**Stored records**
★ ★ ★ ★ ★ ★ ★

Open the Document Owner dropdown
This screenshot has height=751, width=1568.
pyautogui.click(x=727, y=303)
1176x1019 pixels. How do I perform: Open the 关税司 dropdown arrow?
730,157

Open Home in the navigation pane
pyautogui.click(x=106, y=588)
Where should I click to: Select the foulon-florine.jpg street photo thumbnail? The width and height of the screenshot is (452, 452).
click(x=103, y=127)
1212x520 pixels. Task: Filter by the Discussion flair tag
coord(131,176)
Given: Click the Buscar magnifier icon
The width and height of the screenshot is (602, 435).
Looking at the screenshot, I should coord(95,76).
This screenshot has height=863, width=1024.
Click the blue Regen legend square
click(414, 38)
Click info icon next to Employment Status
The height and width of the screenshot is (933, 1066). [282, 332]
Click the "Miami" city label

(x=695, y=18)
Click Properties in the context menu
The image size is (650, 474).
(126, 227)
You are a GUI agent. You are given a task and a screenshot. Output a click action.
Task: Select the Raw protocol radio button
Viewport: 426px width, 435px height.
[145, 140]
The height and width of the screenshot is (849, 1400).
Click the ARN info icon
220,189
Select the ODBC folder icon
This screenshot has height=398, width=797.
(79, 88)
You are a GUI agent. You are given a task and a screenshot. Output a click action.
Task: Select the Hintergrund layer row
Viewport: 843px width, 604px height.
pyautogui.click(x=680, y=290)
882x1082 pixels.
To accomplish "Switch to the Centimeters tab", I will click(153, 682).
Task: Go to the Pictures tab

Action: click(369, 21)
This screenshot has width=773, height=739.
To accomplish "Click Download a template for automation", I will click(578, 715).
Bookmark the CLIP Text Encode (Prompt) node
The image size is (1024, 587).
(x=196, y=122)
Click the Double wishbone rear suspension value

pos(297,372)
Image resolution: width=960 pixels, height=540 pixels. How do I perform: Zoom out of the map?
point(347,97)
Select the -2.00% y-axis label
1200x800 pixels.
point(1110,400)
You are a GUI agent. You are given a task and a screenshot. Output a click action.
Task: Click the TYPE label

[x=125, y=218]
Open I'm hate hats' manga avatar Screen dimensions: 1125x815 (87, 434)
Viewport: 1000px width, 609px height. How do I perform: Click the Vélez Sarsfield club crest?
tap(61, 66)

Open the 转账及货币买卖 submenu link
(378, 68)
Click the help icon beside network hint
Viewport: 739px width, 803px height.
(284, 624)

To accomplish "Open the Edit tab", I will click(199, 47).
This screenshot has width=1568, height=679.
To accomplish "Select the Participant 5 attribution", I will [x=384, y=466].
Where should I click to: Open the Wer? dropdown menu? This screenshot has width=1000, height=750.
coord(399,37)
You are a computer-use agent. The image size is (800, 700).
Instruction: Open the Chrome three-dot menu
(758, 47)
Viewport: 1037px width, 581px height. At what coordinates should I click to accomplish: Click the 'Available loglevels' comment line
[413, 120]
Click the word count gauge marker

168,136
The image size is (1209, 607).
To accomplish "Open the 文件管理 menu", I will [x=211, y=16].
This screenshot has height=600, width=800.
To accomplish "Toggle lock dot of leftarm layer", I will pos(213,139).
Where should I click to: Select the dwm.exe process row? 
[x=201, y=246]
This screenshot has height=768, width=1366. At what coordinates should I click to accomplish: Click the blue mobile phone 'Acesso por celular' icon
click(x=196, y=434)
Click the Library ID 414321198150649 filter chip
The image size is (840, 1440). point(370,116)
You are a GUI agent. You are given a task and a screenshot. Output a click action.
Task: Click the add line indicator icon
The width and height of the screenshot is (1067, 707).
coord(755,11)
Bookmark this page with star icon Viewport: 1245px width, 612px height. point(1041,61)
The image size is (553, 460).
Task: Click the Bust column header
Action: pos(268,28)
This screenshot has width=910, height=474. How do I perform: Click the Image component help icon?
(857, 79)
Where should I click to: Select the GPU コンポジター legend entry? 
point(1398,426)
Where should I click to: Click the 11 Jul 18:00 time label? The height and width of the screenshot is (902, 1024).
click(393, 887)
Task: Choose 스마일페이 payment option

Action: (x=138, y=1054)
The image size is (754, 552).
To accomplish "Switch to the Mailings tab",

★ ★ ★ ★ ★ ★ ★

Scan the lines above for "Switch", then copy every one that has it.

To accomplish "Switch to the Centimeters tab", I will click(153, 682).
To accomplish "Switch to the Mailings tab",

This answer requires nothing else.